AIM OF THE TASK
Make an exact copy of the lines from the one containing "Click the Get Help icon" through the end of the material, including both ends but no pictures.

LISTED ENTRIES
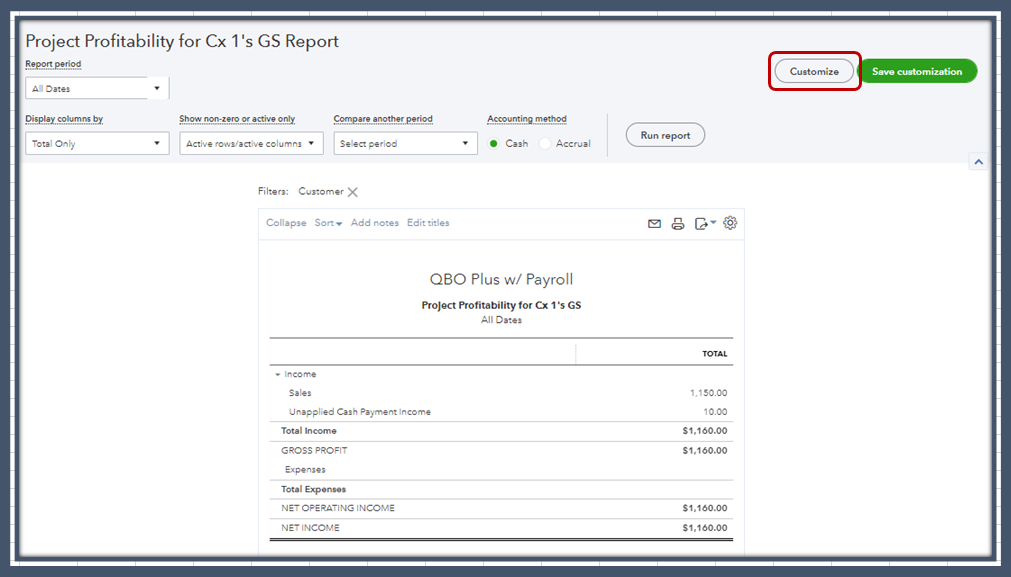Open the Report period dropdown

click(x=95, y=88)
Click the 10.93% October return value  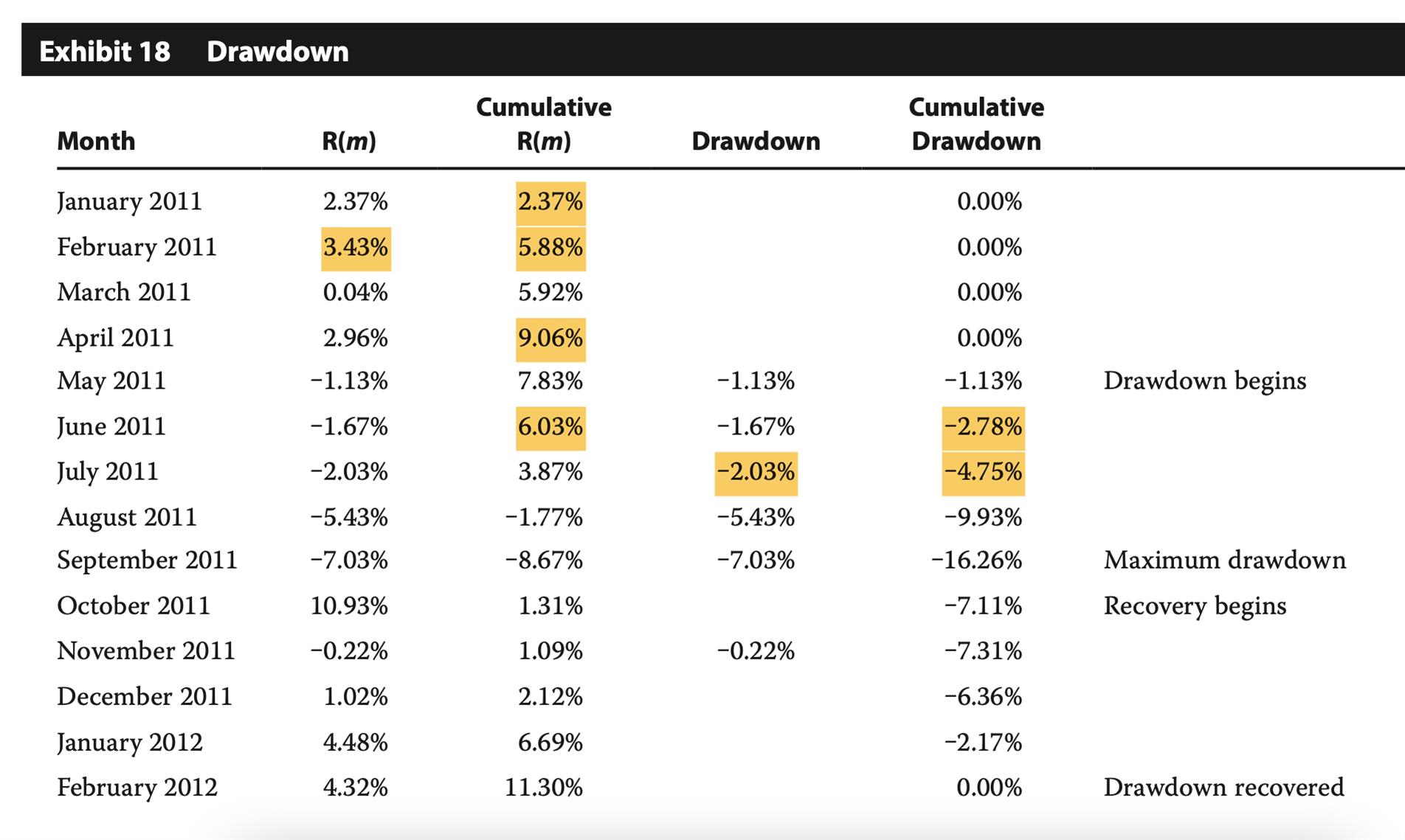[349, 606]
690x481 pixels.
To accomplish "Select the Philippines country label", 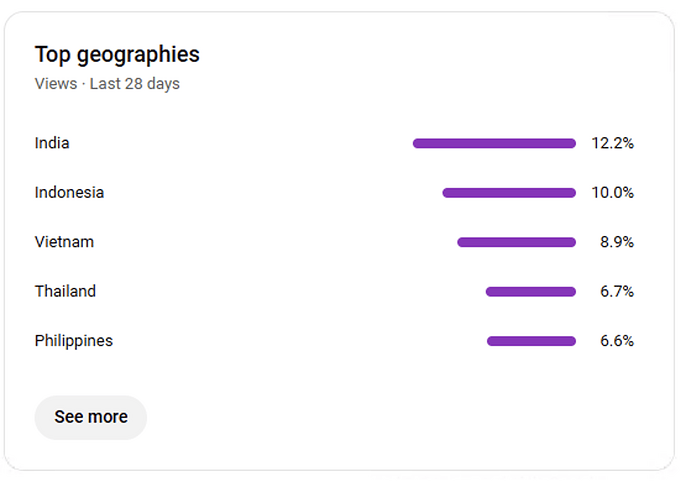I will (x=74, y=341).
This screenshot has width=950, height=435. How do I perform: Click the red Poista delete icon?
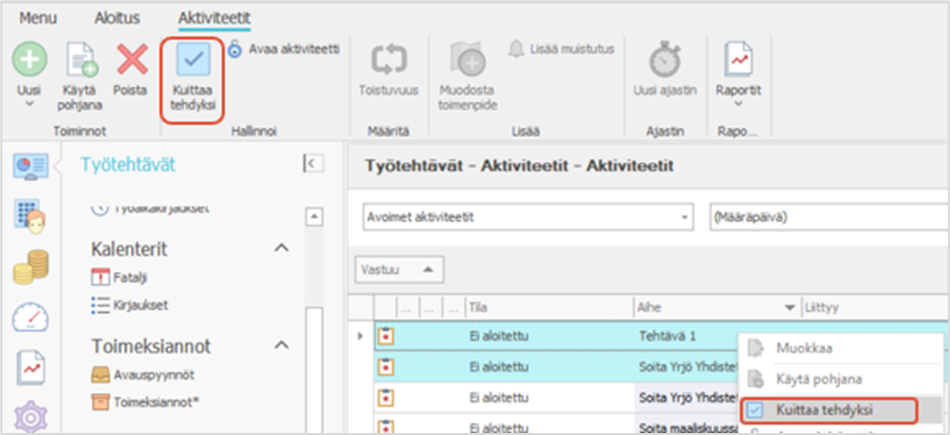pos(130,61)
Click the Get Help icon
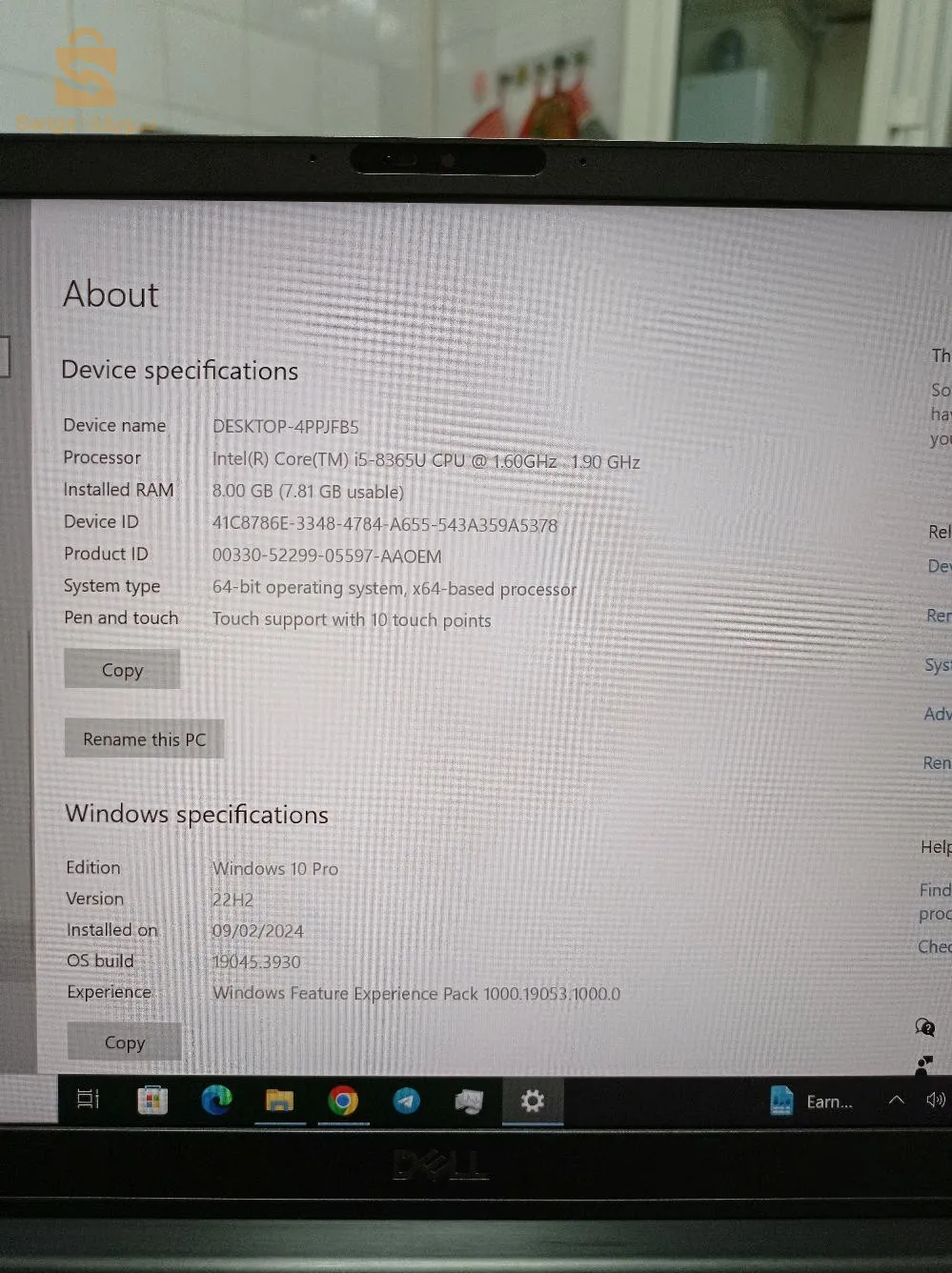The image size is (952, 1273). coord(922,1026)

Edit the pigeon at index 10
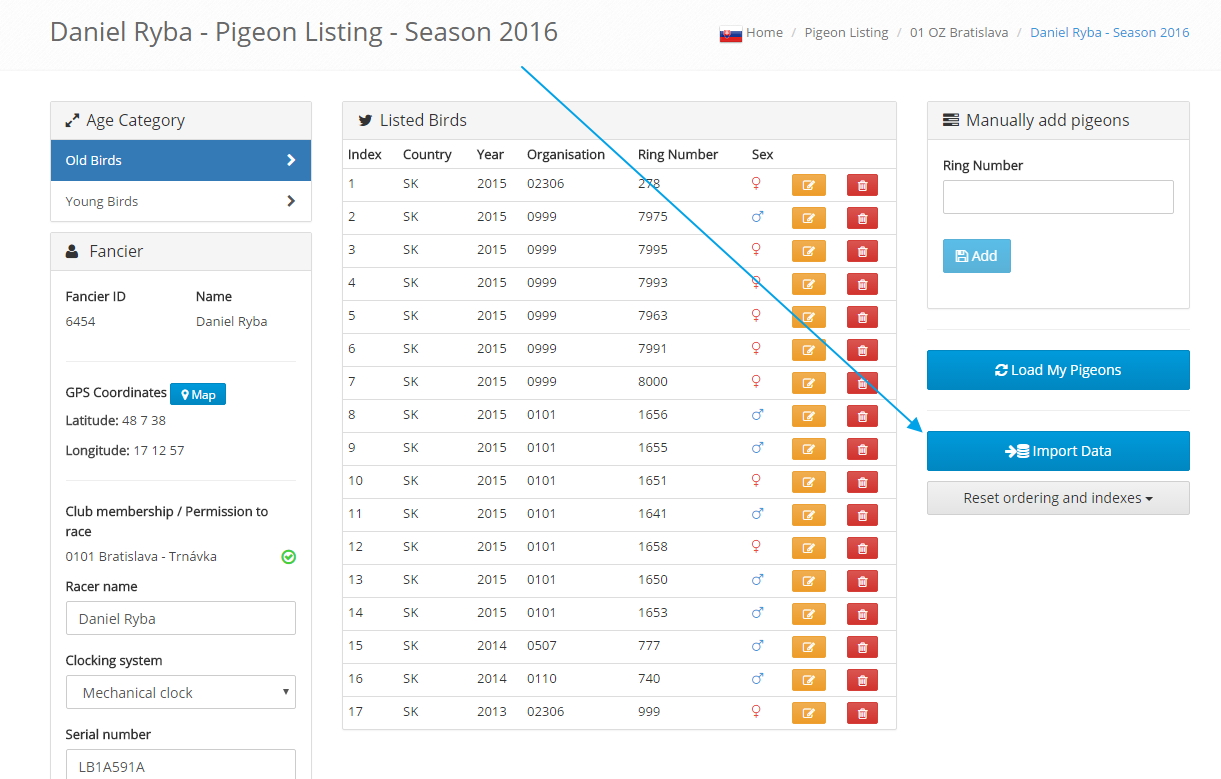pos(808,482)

EXERCISE RESPONSE
Click the Get Help icon
The image size is (952, 1273). coord(922,1026)

Edit the pigeon at index 10
pos(808,482)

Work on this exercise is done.